▶ _Directions_:
Write out the lines below verbatim, starting with the line that contains "1376x868 pixels. Task: Click" and going on through the line that contains "Action: [305, 23]".

▶ _Dataset_:
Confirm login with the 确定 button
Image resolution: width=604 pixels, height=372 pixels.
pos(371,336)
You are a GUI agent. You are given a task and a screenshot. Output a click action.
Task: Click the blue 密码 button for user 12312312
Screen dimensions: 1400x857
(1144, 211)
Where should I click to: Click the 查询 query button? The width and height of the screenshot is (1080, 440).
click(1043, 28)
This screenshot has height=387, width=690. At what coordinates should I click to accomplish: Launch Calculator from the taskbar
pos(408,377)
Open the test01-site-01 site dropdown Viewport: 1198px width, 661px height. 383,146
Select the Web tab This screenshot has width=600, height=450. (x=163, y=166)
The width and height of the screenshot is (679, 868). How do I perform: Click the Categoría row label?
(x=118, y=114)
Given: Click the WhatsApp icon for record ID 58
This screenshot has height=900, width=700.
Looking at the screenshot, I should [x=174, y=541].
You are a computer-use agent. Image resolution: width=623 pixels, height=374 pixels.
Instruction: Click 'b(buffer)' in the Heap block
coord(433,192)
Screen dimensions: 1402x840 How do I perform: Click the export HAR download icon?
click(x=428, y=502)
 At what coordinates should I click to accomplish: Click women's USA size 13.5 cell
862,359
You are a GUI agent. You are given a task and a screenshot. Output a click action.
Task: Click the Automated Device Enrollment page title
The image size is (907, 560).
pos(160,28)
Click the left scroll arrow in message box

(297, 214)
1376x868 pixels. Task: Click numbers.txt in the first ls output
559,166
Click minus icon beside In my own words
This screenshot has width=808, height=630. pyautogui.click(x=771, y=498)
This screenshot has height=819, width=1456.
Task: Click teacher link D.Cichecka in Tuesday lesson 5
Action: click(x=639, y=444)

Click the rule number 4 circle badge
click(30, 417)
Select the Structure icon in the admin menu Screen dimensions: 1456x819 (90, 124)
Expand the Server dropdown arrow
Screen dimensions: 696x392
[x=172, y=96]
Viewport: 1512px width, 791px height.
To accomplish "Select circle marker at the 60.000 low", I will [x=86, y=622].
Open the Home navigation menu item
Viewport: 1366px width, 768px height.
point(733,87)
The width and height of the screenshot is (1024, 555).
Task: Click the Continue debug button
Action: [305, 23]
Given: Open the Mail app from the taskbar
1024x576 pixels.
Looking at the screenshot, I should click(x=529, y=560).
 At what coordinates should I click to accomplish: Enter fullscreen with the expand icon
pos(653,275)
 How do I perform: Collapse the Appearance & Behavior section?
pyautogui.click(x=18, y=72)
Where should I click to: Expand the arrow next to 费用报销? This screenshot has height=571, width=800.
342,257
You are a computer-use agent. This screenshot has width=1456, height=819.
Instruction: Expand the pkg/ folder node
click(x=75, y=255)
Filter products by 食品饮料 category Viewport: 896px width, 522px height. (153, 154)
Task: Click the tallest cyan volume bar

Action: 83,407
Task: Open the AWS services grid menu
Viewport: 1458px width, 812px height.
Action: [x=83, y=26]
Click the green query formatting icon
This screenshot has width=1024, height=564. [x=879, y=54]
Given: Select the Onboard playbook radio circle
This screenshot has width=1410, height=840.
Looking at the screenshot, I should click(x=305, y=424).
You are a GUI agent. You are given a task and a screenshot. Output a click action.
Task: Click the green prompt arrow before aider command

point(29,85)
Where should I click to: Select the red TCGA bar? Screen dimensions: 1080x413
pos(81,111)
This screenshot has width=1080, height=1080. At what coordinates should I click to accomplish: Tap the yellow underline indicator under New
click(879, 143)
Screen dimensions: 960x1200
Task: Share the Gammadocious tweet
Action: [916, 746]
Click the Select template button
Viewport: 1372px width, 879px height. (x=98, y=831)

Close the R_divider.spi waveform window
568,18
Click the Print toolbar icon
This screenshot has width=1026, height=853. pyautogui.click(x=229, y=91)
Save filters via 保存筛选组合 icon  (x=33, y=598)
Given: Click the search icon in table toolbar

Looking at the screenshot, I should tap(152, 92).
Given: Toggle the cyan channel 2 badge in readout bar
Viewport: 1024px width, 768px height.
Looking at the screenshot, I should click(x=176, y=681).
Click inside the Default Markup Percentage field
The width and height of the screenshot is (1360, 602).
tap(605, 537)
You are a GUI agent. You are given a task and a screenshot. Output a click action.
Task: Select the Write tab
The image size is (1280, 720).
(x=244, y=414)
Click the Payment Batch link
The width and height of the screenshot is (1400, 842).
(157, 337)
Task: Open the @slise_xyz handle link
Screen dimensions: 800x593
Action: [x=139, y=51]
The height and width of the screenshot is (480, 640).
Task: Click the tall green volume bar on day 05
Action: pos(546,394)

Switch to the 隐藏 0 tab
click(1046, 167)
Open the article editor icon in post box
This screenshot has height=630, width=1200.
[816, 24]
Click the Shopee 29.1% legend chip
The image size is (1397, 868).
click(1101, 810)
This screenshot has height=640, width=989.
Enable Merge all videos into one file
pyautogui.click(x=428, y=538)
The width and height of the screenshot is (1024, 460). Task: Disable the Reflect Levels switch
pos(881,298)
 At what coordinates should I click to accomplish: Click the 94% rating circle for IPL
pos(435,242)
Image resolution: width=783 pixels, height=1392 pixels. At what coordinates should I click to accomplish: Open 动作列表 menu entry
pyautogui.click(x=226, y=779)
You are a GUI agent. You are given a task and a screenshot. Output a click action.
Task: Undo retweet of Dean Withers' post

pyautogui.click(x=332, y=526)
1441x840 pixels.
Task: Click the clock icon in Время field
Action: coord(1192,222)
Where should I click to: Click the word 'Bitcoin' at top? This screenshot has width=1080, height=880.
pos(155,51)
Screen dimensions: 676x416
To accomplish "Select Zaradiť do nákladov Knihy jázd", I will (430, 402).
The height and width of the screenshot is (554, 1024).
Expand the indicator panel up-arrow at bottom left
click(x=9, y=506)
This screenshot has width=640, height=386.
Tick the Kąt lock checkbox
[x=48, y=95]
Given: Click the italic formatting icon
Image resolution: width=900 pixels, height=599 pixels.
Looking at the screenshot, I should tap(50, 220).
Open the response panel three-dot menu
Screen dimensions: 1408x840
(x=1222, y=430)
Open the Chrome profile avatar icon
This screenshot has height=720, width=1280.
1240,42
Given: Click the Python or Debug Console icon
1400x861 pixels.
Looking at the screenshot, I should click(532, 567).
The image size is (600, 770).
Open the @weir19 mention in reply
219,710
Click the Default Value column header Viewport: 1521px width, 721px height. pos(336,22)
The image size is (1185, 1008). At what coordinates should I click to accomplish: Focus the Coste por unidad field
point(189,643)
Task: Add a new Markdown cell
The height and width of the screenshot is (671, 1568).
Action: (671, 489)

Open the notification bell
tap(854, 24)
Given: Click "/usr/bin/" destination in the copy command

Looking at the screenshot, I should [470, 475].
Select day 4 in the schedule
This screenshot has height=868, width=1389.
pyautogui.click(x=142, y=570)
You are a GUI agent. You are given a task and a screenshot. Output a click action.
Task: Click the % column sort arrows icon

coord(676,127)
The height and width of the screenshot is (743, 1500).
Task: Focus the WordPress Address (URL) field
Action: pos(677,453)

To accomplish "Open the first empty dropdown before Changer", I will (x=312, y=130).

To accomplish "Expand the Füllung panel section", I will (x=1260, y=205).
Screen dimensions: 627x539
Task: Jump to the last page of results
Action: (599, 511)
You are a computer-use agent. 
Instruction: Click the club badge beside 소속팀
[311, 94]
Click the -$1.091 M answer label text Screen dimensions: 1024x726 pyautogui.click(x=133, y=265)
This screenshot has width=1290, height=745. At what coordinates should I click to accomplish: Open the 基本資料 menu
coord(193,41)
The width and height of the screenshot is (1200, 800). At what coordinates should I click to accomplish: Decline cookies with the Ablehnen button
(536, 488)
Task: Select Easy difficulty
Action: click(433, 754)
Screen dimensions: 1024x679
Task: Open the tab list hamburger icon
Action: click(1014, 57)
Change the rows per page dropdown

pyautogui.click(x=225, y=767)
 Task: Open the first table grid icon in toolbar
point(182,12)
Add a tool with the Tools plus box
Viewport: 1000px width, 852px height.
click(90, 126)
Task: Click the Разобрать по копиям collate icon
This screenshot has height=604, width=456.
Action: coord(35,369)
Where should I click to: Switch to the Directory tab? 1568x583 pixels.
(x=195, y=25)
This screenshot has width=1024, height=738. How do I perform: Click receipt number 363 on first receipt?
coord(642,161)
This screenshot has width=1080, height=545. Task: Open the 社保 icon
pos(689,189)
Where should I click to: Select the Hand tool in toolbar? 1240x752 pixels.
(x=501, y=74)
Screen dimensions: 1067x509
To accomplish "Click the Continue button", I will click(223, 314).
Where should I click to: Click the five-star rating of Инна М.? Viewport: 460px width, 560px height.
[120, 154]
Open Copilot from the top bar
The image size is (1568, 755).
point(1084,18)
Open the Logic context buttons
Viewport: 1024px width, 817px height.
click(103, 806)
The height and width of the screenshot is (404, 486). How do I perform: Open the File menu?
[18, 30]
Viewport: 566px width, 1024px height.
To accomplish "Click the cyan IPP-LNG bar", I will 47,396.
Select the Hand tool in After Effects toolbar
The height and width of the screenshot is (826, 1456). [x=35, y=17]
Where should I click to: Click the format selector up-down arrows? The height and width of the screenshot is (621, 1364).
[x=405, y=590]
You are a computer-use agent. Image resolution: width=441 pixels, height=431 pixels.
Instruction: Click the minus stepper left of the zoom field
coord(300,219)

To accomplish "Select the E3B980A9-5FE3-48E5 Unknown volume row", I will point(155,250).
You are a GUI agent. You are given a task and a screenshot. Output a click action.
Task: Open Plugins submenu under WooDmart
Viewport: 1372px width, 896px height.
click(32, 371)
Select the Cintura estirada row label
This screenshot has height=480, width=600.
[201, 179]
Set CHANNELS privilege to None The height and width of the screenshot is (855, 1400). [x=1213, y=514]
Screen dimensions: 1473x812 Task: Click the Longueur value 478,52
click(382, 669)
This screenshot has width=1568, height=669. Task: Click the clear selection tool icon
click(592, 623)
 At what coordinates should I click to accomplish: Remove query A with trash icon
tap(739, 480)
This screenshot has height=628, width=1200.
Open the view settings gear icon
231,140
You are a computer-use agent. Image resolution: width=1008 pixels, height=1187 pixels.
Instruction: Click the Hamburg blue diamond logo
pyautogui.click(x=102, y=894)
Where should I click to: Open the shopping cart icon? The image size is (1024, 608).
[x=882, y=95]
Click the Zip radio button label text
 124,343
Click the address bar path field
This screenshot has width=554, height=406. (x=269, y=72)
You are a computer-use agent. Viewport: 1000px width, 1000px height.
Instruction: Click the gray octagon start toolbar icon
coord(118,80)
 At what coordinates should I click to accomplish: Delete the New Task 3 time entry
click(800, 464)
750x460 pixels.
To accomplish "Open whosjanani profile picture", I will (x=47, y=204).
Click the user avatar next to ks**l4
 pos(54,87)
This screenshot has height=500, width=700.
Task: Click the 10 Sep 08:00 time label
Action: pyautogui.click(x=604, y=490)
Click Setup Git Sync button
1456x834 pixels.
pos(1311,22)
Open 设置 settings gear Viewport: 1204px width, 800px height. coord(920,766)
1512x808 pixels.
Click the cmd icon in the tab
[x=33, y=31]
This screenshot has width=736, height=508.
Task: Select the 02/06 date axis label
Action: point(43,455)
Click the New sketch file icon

▶ _Task output_:
1376x868 pixels. Task: Click numbers.txt in the first ls output
559,166
Click minus icon beside In my own words
This screenshot has width=808, height=630. pyautogui.click(x=771, y=498)
This screenshot has height=819, width=1456.
Task: Click teacher link D.Cichecka in Tuesday lesson 5
Action: click(x=639, y=444)

Click the rule number 4 circle badge
click(30, 417)
Select the Structure icon in the admin menu Screen dimensions: 1456x819 (90, 124)
Expand the Server dropdown arrow
Screen dimensions: 696x392
[x=172, y=96]
Viewport: 1512px width, 791px height.
To accomplish "Select circle marker at the 60.000 low", I will [x=86, y=622].
Open the Home navigation menu item
Viewport: 1366px width, 768px height.
point(733,87)
The width and height of the screenshot is (1024, 555).
Task: Click the Continue debug button
Action: [305, 23]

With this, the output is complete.